---- Data listing

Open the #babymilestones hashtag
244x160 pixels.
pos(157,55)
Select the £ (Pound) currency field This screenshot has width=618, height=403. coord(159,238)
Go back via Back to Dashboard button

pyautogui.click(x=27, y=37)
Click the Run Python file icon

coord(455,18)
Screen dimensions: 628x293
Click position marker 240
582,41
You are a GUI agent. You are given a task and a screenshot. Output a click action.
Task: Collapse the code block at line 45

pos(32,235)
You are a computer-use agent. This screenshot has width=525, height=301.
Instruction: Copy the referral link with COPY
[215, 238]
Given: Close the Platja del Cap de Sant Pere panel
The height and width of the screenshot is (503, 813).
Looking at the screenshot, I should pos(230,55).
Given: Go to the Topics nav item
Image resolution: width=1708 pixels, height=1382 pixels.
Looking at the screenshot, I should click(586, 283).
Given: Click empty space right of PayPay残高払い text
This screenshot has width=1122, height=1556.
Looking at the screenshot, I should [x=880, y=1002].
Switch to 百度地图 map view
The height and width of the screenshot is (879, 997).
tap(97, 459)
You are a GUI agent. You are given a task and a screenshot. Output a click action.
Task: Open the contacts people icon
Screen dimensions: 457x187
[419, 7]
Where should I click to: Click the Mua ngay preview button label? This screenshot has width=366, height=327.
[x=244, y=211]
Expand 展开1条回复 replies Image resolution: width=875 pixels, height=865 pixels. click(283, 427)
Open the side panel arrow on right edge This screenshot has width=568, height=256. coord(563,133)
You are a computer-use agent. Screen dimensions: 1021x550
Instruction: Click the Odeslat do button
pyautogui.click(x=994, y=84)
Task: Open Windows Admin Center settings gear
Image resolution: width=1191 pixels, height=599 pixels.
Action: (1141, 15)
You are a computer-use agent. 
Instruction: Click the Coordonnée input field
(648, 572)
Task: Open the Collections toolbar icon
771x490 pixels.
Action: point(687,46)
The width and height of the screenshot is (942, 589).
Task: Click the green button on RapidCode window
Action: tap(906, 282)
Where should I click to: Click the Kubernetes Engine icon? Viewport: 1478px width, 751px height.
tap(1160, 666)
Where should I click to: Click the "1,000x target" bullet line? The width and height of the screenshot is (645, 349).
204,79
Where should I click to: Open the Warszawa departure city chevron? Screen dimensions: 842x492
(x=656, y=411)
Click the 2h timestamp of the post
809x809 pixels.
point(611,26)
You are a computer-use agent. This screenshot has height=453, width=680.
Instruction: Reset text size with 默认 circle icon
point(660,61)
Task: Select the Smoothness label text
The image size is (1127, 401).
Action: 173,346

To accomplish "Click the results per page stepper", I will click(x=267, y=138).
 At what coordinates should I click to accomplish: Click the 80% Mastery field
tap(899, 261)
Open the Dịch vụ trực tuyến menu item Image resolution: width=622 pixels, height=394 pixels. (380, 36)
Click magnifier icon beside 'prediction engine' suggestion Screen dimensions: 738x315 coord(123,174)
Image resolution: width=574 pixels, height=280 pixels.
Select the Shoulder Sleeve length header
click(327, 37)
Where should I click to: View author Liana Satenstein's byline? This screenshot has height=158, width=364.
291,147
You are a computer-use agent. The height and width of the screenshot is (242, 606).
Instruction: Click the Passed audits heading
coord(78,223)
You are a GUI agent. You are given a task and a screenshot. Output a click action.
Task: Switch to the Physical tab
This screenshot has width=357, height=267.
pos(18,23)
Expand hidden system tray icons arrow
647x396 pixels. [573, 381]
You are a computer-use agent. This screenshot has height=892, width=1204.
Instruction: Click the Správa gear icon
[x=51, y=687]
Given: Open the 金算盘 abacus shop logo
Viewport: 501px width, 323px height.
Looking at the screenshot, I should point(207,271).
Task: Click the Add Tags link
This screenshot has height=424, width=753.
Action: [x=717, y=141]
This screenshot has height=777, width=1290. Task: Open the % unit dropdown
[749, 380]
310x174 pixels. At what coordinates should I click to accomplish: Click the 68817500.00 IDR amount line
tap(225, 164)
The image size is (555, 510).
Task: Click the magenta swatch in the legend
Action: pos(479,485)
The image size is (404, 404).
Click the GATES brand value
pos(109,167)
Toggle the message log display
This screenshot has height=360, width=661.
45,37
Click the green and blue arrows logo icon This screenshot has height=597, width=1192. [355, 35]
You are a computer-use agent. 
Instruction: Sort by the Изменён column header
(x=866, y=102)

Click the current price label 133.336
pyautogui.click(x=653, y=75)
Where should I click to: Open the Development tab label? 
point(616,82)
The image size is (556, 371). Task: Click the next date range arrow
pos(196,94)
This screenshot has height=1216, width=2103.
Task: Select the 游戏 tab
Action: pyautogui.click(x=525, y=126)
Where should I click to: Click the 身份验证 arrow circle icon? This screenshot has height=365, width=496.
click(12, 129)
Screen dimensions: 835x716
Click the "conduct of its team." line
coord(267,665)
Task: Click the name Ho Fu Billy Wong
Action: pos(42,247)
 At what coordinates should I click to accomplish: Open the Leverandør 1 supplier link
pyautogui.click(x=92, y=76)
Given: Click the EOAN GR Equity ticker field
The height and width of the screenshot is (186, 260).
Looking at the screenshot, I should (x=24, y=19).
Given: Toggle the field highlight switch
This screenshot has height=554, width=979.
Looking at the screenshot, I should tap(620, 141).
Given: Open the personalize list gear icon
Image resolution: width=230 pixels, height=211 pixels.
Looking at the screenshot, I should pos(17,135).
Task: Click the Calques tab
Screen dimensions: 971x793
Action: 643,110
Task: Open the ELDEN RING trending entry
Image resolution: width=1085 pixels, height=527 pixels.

--------

• What the exercise asks:
Rewrite the records above as a Markdown table with one row per line, leaving out blank lines. Use a column named Row for the running number and a column named Line for the text.

• Result:
| Row | Line |
|---|---|
| 1 | Open the #babymilestones hashtag |
| 2 | 244x160 pixels. |
| 3 | pos(157,55) |
| 4 | Select the £ (Pound) currency field This screenshot has width=618, height=403. coord(159,238) |
| 5 | Go back via Back to Dashboard button |
| 6 | pyautogui.click(x=27, y=37) |
| 7 | Click the Run Python file icon |
| 8 | coord(455,18) |
| 9 | Screen dimensions: 628x293 |
| 10 | Click position marker 240 |
| 11 | 582,41 |
| 12 | You are a GUI agent. You are given a task and a screenshot. Output a click action. |
| 13 | Task: Collapse the code block at line 45 |
| 14 | pos(32,235) |
| 15 | You are a computer-use agent. This screenshot has width=525, height=301. |
| 16 | Instruction: Copy the referral link with COPY |
| 17 | [215, 238] |
| 18 | Given: Close the Platja del Cap de Sant Pere panel |
| 19 | The height and width of the screenshot is (503, 813). |
| 20 | Looking at the screenshot, I should pos(230,55). |
| 21 | Given: Go to the Topics nav item |
| 22 | Image resolution: width=1708 pixels, height=1382 pixels. |
| 23 | Looking at the screenshot, I should click(586, 283). |
| 24 | Given: Click empty space right of PayPay残高払い text |
| 25 | This screenshot has width=1122, height=1556. |
| 26 | Looking at the screenshot, I should [x=880, y=1002]. |
| 27 | Switch to 百度地图 map view |
| 28 | The height and width of the screenshot is (879, 997). |
| 29 | tap(97, 459) |
| 30 | You are a GUI agent. You are given a task and a screenshot. Output a click action. |
| 31 | Task: Open the contacts people icon |
| 32 | Screen dimensions: 457x187 |
| 33 | [419, 7] |
| 34 | Where should I click to: Click the Mua ngay preview button label? This screenshot has width=366, height=327. |
| 35 | [x=244, y=211] |
| 36 | Expand 展开1条回复 replies Image resolution: width=875 pixels, height=865 pixels. click(283, 427) |
| 37 | Open the side panel arrow on right edge This screenshot has width=568, height=256. coord(563,133) |
| 38 | You are a computer-use agent. Screen dimensions: 1021x550 |
| 39 | Instruction: Click the Odeslat do button |
| 40 | pyautogui.click(x=994, y=84) |
| 41 | Task: Open Windows Admin Center settings gear |
| 42 | Image resolution: width=1191 pixels, height=599 pixels. |
| 43 | Action: (1141, 15) |
| 44 | You are a computer-use agent.  |
| 45 | Instruction: Click the Coordonnée input field |
| 46 | (648, 572) |
| 47 | Task: Open the Collections toolbar icon |
| 48 | 771x490 pixels. |
| 49 | Action: point(687,46) |
| 50 | The width and height of the screenshot is (942, 589). |
| 51 | Task: Click the green button on RapidCode window |
| 52 | Action: tap(906, 282) |
| 53 | Where should I click to: Click the Kubernetes Engine icon? Viewport: 1478px width, 751px height. |
| 54 | tap(1160, 666) |
| 55 | Where should I click to: Click the "1,000x target" bullet line? The width and height of the screenshot is (645, 349). |
| 56 | 204,79 |
| 57 | Where should I click to: Open the Warszawa departure city chevron? Screen dimensions: 842x492 |
| 58 | (x=656, y=411) |
| 59 | Click the 2h timestamp of the post |
| 60 | 809x809 pixels. |
| 61 | point(611,26) |
| 62 | You are a computer-use agent. This screenshot has height=453, width=680. |
| 63 | Instruction: Reset text size with 默认 circle icon |
| 64 | point(660,61) |
| 65 | Task: Select the Smoothness label text |
| 66 | The image size is (1127, 401). |
| 67 | Action: 173,346 |
| 68 | To accomplish "Click the results per page stepper", I will click(x=267, y=138). |
| 69 |  At what coordinates should I click to accomplish: Click the 80% Mastery field |
| 70 | tap(899, 261) |
| 71 | Open the Dịch vụ trực tuyến menu item Image resolution: width=622 pixels, height=394 pixels. (380, 36) |
| 72 | Click magnifier icon beside 'prediction engine' suggestion Screen dimensions: 738x315 coord(123,174) |
| 73 | Image resolution: width=574 pixels, height=280 pixels. |
| 74 | Select the Shoulder Sleeve length header |
| 75 | click(327, 37) |
| 76 | Where should I click to: View author Liana Satenstein's byline? This screenshot has height=158, width=364. |
| 77 | 291,147 |
| 78 | You are a computer-use agent. The height and width of the screenshot is (242, 606). |
| 79 | Instruction: Click the Passed audits heading |
| 80 | coord(78,223) |
| 81 | You are a GUI agent. You are given a task and a screenshot. Output a click action. |
| 82 | Task: Switch to the Physical tab |
| 83 | This screenshot has width=357, height=267. |
| 84 | pos(18,23) |
| 85 | Expand hidden system tray icons arrow |
| 86 | 647x396 pixels. [573, 381] |
| 87 | You are a computer-use agent. This screenshot has height=892, width=1204. |
| 88 | Instruction: Click the Správa gear icon |
| 89 | [x=51, y=687] |
| 90 | Given: Open the 金算盘 abacus shop logo |
| 91 | Viewport: 501px width, 323px height. |
| 92 | Looking at the screenshot, I should point(207,271). |
| 93 | Task: Click the Add Tags link |
| 94 | This screenshot has height=424, width=753. |
| 95 | Action: [x=717, y=141] |
| 96 | This screenshot has height=777, width=1290. Task: Open the % unit dropdown |
| 97 | [749, 380] |
| 98 | 310x174 pixels. At what coordinates should I click to accomplish: Click the 68817500.00 IDR amount line |
| 99 | tap(225, 164) |
| 100 | The image size is (555, 510). |
| 101 | Task: Click the magenta swatch in the legend |
| 102 | Action: pos(479,485) |
| 103 | The image size is (404, 404). |
| 104 | Click the GATES brand value |
| 105 | pos(109,167) |
| 106 | Toggle the message log display |
| 107 | This screenshot has height=360, width=661. |
| 108 | 45,37 |
| 109 | Click the green and blue arrows logo icon This screenshot has height=597, width=1192. [355, 35] |
| 110 | You are a computer-use agent.  |
| 111 | Instruction: Sort by the Изменён column header |
| 112 | (x=866, y=102) |
| 113 | Click the current price label 133.336 |
| 114 | pyautogui.click(x=653, y=75) |
| 115 | Where should I click to: Open the Development tab label?  |
| 116 | point(616,82) |
| 117 | The image size is (556, 371). Task: Click the next date range arrow |
| 118 | pos(196,94) |
| 119 | This screenshot has height=1216, width=2103. |
| 120 | Task: Select the 游戏 tab |
| 121 | Action: pyautogui.click(x=525, y=126) |
| 122 | Where should I click to: Click the 身份验证 arrow circle icon? This screenshot has height=365, width=496. |
| 123 | click(12, 129) |
| 124 | Screen dimensions: 835x716 |
| 125 | Click the "conduct of its team." line |
| 126 | coord(267,665) |
| 127 | Task: Click the name Ho Fu Billy Wong |
| 128 | Action: pos(42,247) |
| 129 |  At what coordinates should I click to accomplish: Open the Leverandør 1 supplier link |
| 130 | pyautogui.click(x=92, y=76) |
| 131 | Given: Click the EOAN GR Equity ticker field |
| 132 | The height and width of the screenshot is (186, 260). |
| 133 | Looking at the screenshot, I should (x=24, y=19). |
| 134 | Given: Toggle the field highlight switch |
| 135 | This screenshot has height=554, width=979. |
| 136 | Looking at the screenshot, I should tap(620, 141). |
| 137 | Given: Open the personalize list gear icon |
| 138 | Image resolution: width=230 pixels, height=211 pixels. |
| 139 | Looking at the screenshot, I should pos(17,135). |
| 140 | Task: Click the Calques tab |
| 141 | Screen dimensions: 971x793 |
| 142 | Action: 643,110 |
| 143 | Task: Open the ELDEN RING trending entry |
| 144 | Image resolution: width=1085 pixels, height=527 pixels. |